▶ _Short exercise_: Copy out every one of the records below without any alteration, preserving each line in its original order.
-=-=-=-=-
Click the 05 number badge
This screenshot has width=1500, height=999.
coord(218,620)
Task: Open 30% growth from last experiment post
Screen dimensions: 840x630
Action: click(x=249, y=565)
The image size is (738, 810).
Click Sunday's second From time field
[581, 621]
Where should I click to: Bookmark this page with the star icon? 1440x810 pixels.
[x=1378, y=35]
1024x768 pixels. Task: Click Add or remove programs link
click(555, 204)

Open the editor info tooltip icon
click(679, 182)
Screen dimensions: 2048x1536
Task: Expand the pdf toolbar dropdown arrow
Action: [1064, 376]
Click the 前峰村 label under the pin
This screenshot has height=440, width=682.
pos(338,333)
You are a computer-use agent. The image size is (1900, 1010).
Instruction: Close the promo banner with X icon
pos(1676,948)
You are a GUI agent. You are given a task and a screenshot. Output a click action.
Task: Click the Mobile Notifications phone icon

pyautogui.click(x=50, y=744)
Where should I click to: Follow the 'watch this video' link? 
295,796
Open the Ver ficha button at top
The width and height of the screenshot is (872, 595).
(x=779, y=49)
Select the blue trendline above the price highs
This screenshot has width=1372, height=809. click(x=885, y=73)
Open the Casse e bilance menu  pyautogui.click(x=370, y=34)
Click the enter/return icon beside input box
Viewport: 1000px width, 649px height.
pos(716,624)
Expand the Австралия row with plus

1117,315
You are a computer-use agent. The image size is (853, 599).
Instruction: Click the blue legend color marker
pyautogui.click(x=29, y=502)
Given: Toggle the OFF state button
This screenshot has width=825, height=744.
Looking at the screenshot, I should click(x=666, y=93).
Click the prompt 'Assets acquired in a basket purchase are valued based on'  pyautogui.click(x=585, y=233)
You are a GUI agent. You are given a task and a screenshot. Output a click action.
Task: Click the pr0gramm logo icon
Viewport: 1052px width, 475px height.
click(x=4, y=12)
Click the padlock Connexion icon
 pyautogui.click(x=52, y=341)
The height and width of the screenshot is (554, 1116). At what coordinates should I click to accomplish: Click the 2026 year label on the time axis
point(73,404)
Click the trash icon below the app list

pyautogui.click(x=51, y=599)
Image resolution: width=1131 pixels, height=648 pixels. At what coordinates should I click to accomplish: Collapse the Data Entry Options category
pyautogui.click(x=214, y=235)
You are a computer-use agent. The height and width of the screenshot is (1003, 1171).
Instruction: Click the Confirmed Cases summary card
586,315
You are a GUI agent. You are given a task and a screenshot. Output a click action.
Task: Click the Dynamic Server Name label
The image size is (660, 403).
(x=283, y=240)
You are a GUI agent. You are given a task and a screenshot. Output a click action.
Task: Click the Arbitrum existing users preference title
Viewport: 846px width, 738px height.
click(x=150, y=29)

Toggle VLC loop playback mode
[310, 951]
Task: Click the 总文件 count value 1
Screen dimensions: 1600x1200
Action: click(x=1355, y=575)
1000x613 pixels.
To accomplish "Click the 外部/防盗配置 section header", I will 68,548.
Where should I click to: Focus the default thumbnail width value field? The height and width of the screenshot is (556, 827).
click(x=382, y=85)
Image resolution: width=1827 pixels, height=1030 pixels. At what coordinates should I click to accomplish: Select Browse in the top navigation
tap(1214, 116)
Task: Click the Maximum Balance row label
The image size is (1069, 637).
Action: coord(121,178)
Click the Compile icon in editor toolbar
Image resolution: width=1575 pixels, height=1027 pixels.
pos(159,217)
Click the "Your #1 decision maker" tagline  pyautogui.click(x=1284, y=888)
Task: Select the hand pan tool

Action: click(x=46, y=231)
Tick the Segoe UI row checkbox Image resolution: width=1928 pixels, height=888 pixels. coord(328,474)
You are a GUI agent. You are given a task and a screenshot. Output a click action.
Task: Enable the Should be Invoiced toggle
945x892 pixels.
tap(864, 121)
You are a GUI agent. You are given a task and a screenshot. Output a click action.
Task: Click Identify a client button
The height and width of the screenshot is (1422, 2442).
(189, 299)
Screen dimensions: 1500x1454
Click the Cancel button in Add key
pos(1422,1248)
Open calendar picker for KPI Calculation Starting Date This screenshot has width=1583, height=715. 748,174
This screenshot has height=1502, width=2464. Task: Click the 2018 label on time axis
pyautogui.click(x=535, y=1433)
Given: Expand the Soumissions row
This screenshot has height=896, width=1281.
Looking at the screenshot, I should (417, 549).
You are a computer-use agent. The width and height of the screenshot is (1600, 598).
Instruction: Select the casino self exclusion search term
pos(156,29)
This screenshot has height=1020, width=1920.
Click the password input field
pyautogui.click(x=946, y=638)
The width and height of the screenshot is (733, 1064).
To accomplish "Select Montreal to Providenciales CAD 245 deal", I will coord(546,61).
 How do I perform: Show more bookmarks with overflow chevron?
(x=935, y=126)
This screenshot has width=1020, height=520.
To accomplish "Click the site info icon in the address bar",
-=-=-=-=-
▶ _Correct result_:
Click the 05 number badge
This screenshot has width=1500, height=999.
coord(218,620)
Task: Open 30% growth from last experiment post
Screen dimensions: 840x630
Action: click(x=249, y=565)
The image size is (738, 810).
Click Sunday's second From time field
[581, 621]
Where should I click to: Bookmark this page with the star icon? 1440x810 pixels.
[x=1378, y=35]
1024x768 pixels. Task: Click Add or remove programs link
click(555, 204)

Open the editor info tooltip icon
click(679, 182)
Screen dimensions: 2048x1536
Task: Expand the pdf toolbar dropdown arrow
Action: [1064, 376]
Click the 前峰村 label under the pin
This screenshot has height=440, width=682.
pos(338,333)
You are a computer-use agent. The image size is (1900, 1010).
Instruction: Close the promo banner with X icon
pos(1676,948)
You are a GUI agent. You are given a task and a screenshot. Output a click action.
Task: Click the Mobile Notifications phone icon

pyautogui.click(x=50, y=744)
Where should I click to: Follow the 'watch this video' link? 
295,796
Open the Ver ficha button at top
The width and height of the screenshot is (872, 595).
(x=779, y=49)
Select the blue trendline above the price highs
This screenshot has width=1372, height=809. click(x=885, y=73)
Open the Casse e bilance menu  pyautogui.click(x=370, y=34)
Click the enter/return icon beside input box
Viewport: 1000px width, 649px height.
pos(716,624)
Expand the Австралия row with plus

1117,315
You are a computer-use agent. The image size is (853, 599).
Instruction: Click the blue legend color marker
pyautogui.click(x=29, y=502)
Given: Toggle the OFF state button
This screenshot has width=825, height=744.
Looking at the screenshot, I should click(x=666, y=93).
Click the prompt 'Assets acquired in a basket purchase are valued based on'  pyautogui.click(x=585, y=233)
You are a GUI agent. You are given a task and a screenshot. Output a click action.
Task: Click the pr0gramm logo icon
Viewport: 1052px width, 475px height.
click(x=4, y=12)
Click the padlock Connexion icon
 pyautogui.click(x=52, y=341)
The height and width of the screenshot is (554, 1116). At what coordinates should I click to accomplish: Click the 2026 year label on the time axis
point(73,404)
Click the trash icon below the app list

pyautogui.click(x=51, y=599)
Image resolution: width=1131 pixels, height=648 pixels. At what coordinates should I click to accomplish: Collapse the Data Entry Options category
pyautogui.click(x=214, y=235)
You are a computer-use agent. The height and width of the screenshot is (1003, 1171).
Instruction: Click the Confirmed Cases summary card
586,315
You are a GUI agent. You are given a task and a screenshot. Output a click action.
Task: Click the Dynamic Server Name label
The image size is (660, 403).
(x=283, y=240)
You are a GUI agent. You are given a task and a screenshot. Output a click action.
Task: Click the Arbitrum existing users preference title
Viewport: 846px width, 738px height.
click(x=150, y=29)

Toggle VLC loop playback mode
[310, 951]
Task: Click the 总文件 count value 1
Screen dimensions: 1600x1200
Action: click(x=1355, y=575)
1000x613 pixels.
To accomplish "Click the 外部/防盗配置 section header", I will 68,548.
Where should I click to: Focus the default thumbnail width value field? The height and width of the screenshot is (556, 827).
click(x=382, y=85)
Image resolution: width=1827 pixels, height=1030 pixels. At what coordinates should I click to accomplish: Select Browse in the top navigation
tap(1214, 116)
Task: Click the Maximum Balance row label
The image size is (1069, 637).
Action: coord(121,178)
Click the Compile icon in editor toolbar
Image resolution: width=1575 pixels, height=1027 pixels.
pos(159,217)
Click the "Your #1 decision maker" tagline  pyautogui.click(x=1284, y=888)
Task: Select the hand pan tool

Action: click(x=46, y=231)
Tick the Segoe UI row checkbox Image resolution: width=1928 pixels, height=888 pixels. coord(328,474)
You are a GUI agent. You are given a task and a screenshot. Output a click action.
Task: Enable the Should be Invoiced toggle
945x892 pixels.
tap(864, 121)
You are a GUI agent. You are given a task and a screenshot. Output a click action.
Task: Click Identify a client button
The height and width of the screenshot is (1422, 2442).
(189, 299)
Screen dimensions: 1500x1454
Click the Cancel button in Add key
pos(1422,1248)
Open calendar picker for KPI Calculation Starting Date This screenshot has width=1583, height=715. 748,174
This screenshot has height=1502, width=2464. Task: Click the 2018 label on time axis
pyautogui.click(x=535, y=1433)
Given: Expand the Soumissions row
This screenshot has height=896, width=1281.
Looking at the screenshot, I should (417, 549).
You are a computer-use agent. The width and height of the screenshot is (1600, 598).
Instruction: Select the casino self exclusion search term
pos(156,29)
This screenshot has height=1020, width=1920.
Click the password input field
pyautogui.click(x=946, y=638)
The width and height of the screenshot is (733, 1064).
To accomplish "Select Montreal to Providenciales CAD 245 deal", I will coord(546,61).
 How do I perform: Show more bookmarks with overflow chevron?
(x=935, y=126)
This screenshot has width=1020, height=520.
To accomplish "Click the site info icon in the address bar",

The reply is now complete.